== Work required ==
Return, exactly and in full, the lines of the records below starting at the one with "[Share via link] (95, 2328)" and ending at the one with "Ready Made Meals (200, 92)", and no other lines.

== Source information ==
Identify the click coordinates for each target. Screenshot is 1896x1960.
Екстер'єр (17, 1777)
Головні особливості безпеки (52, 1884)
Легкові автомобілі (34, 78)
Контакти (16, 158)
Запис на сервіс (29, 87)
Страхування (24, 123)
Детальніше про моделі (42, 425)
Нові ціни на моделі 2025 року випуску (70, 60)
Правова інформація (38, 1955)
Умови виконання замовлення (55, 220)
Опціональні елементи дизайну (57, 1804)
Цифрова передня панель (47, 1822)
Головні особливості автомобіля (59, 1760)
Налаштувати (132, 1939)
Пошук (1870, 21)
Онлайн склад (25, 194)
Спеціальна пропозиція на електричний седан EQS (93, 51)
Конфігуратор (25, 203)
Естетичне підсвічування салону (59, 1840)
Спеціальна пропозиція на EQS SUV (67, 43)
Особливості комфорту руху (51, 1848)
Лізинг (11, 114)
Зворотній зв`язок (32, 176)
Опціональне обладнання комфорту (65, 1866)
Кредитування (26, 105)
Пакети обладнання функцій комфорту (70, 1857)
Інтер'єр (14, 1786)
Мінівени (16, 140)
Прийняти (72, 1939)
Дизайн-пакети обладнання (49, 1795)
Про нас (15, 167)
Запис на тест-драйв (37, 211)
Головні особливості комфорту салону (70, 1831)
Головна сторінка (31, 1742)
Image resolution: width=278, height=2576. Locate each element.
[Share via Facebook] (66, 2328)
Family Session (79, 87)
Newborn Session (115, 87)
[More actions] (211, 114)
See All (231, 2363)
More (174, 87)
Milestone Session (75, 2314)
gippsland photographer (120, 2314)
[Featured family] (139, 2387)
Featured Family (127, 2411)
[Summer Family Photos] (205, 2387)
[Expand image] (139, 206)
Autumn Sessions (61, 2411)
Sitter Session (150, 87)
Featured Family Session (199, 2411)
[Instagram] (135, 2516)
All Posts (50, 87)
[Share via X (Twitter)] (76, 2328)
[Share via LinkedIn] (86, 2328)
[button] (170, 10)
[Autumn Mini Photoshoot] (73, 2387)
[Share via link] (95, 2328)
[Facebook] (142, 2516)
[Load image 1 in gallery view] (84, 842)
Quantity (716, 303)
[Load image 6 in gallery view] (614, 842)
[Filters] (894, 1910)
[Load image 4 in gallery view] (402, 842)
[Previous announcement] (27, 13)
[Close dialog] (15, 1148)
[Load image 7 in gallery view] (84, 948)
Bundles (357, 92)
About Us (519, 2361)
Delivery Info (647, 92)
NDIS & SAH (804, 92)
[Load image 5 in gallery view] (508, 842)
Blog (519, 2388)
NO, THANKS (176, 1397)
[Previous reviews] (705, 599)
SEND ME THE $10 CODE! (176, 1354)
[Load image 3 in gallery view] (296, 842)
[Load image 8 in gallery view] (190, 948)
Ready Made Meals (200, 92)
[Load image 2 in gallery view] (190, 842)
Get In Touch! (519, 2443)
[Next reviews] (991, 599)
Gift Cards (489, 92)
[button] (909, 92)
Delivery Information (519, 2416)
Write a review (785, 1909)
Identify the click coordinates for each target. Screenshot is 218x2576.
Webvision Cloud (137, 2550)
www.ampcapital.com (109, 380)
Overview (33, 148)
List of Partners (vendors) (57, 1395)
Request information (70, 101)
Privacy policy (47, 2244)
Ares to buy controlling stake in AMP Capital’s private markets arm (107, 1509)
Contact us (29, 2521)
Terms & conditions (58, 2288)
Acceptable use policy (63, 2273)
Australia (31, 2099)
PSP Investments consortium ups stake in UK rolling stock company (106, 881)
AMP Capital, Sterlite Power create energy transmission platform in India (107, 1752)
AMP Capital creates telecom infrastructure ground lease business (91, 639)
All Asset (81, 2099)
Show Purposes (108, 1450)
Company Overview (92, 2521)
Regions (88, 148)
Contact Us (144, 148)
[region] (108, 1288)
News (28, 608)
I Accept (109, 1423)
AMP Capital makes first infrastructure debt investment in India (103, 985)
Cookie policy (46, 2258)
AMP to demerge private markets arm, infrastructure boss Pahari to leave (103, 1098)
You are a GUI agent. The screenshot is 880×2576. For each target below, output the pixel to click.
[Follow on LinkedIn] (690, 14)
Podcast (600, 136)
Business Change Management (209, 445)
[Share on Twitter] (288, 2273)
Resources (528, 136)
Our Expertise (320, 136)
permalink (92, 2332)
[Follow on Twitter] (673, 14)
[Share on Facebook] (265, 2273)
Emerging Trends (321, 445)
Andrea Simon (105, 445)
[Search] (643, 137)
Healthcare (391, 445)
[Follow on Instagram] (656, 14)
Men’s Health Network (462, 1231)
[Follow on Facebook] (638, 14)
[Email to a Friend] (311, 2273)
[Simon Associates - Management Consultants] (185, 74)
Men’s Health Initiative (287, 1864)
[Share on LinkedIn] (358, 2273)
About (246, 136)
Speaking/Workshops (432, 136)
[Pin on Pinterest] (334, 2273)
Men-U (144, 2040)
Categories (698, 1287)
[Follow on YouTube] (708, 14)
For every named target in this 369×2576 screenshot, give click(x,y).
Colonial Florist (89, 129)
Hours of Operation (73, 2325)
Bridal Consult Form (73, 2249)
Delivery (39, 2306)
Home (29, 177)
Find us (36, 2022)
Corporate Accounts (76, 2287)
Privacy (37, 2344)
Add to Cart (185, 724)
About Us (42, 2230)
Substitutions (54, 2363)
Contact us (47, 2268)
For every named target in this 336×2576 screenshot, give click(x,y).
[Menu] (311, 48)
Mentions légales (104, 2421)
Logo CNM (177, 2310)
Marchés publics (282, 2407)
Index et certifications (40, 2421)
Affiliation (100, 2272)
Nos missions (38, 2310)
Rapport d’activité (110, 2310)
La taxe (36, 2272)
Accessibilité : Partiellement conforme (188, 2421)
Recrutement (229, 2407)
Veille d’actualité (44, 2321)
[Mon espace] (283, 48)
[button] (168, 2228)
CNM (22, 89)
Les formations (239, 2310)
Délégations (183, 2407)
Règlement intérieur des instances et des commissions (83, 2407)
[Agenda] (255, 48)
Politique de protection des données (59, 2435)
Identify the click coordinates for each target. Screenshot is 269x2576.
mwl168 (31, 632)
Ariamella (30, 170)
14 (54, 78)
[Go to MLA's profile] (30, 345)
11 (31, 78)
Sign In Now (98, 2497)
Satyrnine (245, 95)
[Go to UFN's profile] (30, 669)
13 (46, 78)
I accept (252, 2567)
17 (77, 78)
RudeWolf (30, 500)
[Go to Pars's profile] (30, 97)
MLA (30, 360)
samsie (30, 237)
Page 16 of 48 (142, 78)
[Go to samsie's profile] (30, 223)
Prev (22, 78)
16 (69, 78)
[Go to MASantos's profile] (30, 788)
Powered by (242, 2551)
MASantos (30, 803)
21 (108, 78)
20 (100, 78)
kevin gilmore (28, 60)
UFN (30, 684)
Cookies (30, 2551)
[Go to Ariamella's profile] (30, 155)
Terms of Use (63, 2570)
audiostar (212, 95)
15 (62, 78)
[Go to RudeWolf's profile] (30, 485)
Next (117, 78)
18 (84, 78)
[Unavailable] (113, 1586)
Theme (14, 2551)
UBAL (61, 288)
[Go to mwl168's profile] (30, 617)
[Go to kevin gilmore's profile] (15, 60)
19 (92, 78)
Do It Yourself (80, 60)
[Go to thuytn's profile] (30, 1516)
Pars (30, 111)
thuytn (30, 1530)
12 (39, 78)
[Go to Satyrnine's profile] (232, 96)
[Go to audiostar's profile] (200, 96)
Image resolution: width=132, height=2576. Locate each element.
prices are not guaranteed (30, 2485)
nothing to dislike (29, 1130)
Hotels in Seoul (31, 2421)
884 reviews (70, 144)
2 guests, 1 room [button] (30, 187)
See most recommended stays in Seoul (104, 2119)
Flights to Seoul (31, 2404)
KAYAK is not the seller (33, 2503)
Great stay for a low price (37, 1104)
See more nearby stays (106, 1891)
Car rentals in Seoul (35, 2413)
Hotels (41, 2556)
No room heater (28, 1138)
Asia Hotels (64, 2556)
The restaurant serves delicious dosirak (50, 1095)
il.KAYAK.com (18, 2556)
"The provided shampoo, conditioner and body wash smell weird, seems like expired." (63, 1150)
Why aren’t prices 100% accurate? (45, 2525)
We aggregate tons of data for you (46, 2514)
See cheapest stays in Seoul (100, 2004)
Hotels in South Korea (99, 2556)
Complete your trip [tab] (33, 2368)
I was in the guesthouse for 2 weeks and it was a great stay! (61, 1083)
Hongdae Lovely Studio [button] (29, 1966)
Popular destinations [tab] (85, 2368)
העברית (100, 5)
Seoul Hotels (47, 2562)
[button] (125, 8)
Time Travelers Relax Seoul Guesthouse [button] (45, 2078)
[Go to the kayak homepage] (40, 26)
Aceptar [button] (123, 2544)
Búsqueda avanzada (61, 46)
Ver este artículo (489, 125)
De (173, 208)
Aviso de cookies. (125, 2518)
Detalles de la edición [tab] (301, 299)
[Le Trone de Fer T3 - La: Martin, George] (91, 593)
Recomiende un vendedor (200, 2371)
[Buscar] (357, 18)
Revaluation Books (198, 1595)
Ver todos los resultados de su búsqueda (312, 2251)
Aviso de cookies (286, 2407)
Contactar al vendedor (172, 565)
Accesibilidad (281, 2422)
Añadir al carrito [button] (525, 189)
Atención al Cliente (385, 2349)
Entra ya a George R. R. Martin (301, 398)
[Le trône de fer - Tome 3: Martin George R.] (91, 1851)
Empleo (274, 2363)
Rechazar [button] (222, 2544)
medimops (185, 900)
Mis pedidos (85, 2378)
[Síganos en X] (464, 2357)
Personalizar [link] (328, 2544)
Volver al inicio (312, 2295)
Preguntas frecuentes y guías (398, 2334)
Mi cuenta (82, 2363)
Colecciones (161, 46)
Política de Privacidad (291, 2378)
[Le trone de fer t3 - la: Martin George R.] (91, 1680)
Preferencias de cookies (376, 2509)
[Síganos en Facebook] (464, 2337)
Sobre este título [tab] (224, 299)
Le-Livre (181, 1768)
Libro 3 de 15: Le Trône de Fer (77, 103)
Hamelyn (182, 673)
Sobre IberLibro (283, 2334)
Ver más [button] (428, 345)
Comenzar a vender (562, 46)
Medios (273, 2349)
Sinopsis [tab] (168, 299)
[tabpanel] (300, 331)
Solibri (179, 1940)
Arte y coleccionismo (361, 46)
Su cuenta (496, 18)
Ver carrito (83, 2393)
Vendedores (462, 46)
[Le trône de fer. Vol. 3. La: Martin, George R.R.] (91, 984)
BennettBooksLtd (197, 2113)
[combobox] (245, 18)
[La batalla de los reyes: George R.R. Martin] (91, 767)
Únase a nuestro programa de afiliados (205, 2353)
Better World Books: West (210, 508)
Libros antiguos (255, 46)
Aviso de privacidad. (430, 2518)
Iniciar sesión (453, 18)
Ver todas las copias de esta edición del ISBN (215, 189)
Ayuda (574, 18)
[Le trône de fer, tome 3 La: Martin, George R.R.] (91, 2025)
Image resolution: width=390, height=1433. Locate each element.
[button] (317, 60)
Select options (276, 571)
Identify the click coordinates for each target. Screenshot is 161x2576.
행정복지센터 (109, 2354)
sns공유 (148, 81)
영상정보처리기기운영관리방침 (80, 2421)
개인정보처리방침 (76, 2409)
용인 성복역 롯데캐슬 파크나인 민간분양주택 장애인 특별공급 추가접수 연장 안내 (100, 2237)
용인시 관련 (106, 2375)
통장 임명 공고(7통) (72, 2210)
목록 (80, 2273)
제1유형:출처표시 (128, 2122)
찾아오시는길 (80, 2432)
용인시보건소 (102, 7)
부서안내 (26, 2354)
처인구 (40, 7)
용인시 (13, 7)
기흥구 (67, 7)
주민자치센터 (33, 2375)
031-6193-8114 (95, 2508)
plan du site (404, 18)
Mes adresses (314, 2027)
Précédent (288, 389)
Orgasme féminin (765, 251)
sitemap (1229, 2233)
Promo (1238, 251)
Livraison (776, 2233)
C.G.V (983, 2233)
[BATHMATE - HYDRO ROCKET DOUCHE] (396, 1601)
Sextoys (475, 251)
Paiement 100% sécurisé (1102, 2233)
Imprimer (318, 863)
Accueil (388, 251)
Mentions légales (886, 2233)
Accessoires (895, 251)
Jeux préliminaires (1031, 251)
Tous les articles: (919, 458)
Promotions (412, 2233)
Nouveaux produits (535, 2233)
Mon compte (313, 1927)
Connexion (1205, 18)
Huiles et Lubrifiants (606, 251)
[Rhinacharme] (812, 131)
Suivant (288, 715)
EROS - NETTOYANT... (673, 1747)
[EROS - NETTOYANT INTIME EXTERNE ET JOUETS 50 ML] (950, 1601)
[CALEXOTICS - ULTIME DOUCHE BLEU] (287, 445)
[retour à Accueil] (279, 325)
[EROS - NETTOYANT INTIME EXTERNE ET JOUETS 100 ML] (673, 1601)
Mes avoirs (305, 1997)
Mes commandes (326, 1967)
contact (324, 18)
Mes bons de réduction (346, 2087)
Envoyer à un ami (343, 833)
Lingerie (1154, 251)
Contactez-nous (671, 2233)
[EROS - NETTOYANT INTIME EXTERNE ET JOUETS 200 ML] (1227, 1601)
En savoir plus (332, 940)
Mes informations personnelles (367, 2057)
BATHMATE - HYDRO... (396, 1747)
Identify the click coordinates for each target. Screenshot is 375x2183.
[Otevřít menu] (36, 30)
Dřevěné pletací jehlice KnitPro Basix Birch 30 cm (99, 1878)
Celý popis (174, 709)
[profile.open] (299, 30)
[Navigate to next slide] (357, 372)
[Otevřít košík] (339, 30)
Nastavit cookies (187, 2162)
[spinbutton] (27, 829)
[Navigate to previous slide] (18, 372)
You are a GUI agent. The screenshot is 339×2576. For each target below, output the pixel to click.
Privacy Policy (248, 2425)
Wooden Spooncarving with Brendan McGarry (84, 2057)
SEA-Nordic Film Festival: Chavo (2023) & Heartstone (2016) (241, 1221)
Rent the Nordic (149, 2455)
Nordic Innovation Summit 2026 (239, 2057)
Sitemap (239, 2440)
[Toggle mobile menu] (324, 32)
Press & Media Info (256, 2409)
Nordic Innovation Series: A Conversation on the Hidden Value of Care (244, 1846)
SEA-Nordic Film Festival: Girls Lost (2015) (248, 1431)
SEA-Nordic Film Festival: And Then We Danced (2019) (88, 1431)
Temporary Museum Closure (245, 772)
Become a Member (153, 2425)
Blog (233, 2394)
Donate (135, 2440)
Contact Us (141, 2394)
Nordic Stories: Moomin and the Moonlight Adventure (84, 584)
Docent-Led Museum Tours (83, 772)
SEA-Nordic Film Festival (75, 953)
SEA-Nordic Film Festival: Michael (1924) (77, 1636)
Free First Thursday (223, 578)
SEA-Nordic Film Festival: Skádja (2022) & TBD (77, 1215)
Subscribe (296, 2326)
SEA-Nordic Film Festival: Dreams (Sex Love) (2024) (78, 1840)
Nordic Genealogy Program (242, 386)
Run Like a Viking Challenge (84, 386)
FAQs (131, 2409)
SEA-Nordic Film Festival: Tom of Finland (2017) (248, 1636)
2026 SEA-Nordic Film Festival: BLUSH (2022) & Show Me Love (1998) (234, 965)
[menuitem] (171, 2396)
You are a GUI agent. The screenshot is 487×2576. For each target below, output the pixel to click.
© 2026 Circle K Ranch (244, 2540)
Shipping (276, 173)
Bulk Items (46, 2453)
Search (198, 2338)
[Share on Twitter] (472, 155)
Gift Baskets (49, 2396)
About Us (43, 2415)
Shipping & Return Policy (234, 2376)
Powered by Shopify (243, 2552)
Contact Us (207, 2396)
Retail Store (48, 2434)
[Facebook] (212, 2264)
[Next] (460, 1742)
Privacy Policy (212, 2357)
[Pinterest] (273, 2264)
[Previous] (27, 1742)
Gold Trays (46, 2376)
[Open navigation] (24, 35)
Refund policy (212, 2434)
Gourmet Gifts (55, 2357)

== Written response ==
[Share via link] (95, 2328)
[Facebook] (142, 2516)
[Load image 1 in gallery view] (84, 842)
Quantity (716, 303)
[Load image 6 in gallery view] (614, 842)
[Filters] (894, 1910)
[Load image 4 in gallery view] (402, 842)
[Previous announcement] (27, 13)
[Close dialog] (15, 1148)
[Load image 7 in gallery view] (84, 948)
Bundles (357, 92)
About Us (519, 2361)
Delivery Info (647, 92)
NDIS & SAH (804, 92)
[Load image 5 in gallery view] (508, 842)
Blog (519, 2388)
NO, THANKS (176, 1397)
[Previous reviews] (705, 599)
SEND ME THE $10 CODE! (176, 1354)
[Load image 3 in gallery view] (296, 842)
[Load image 8 in gallery view] (190, 948)
Ready Made Meals (200, 92)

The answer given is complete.